_Problem:_ Copy every entry below verbatim, except for images.

The data section start

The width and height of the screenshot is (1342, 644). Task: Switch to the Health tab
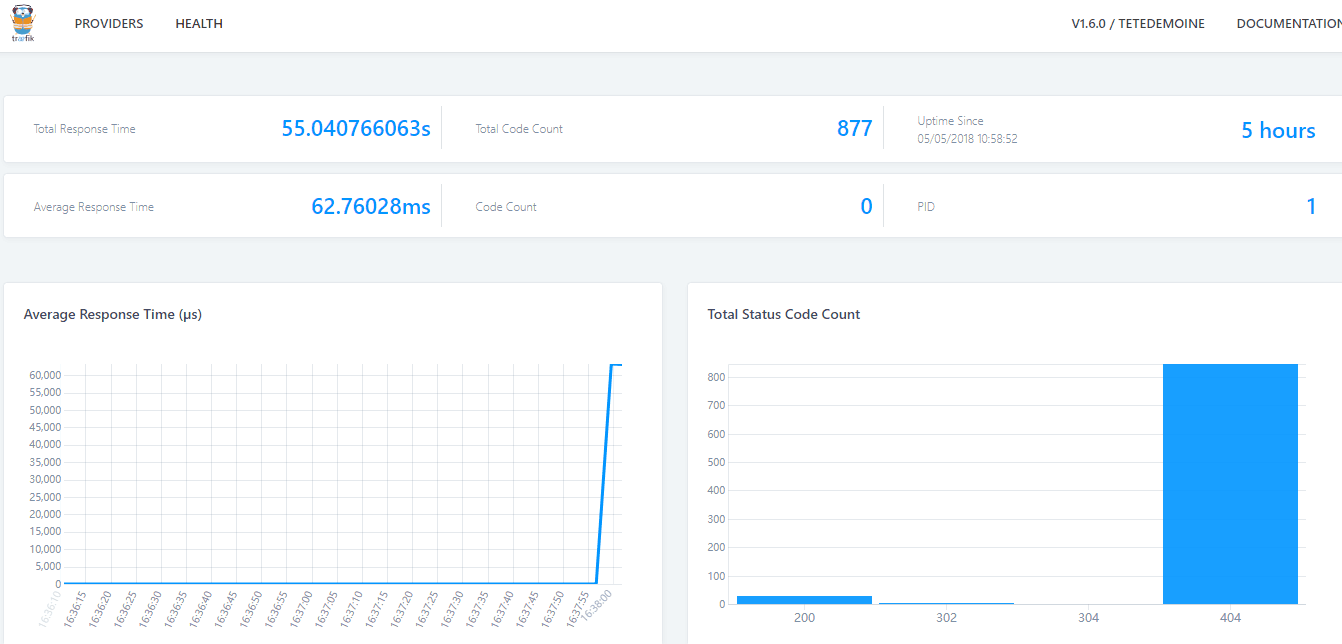[x=199, y=24]
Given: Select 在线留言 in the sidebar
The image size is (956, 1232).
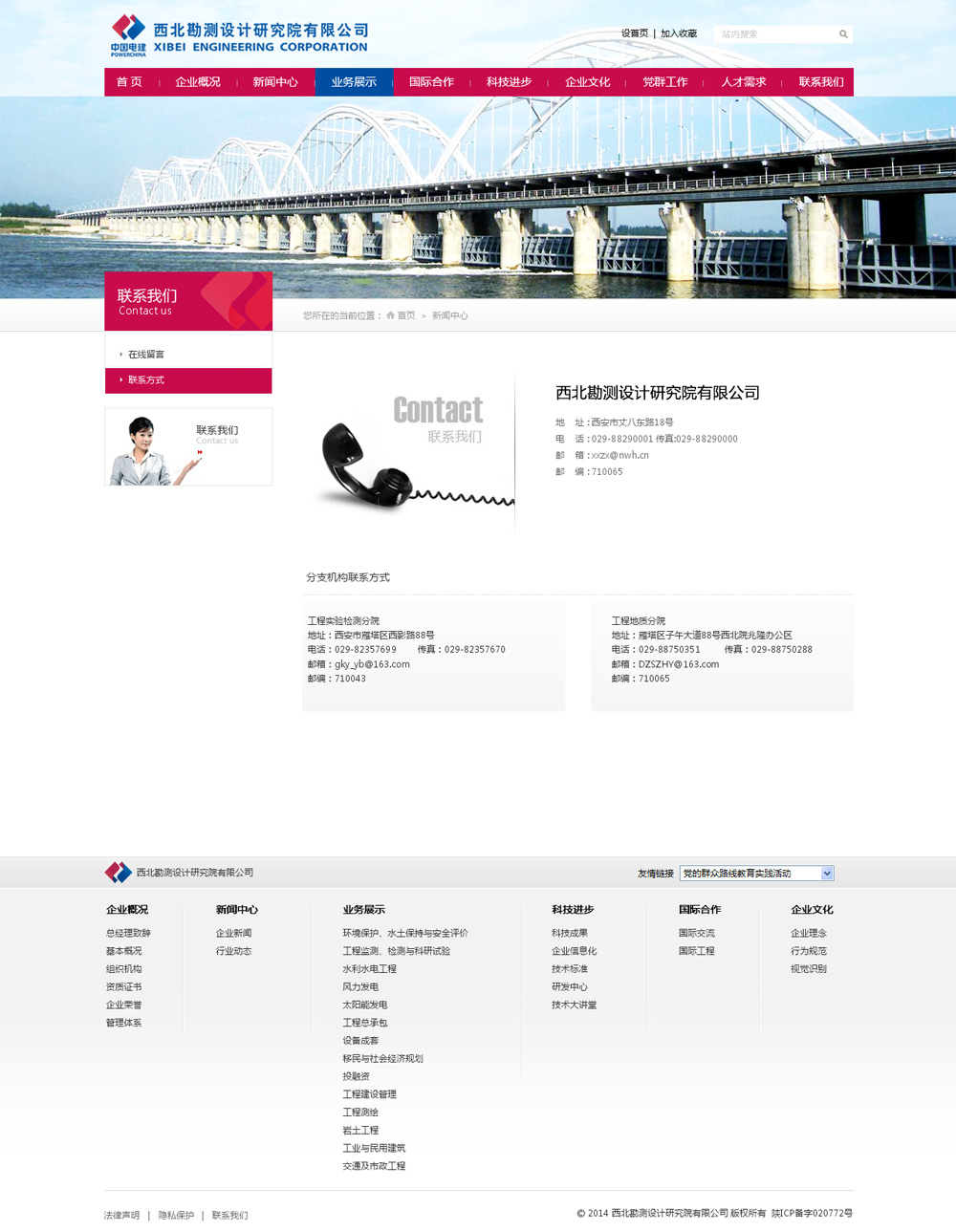Looking at the screenshot, I should click(146, 355).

The data section end

_Result of the task:_
The width and height of the screenshot is (1342, 644). Task: Switch to the Health tab
[x=199, y=24]
Given: Select 在线留言 in the sidebar
The image size is (956, 1232).
Looking at the screenshot, I should click(146, 355).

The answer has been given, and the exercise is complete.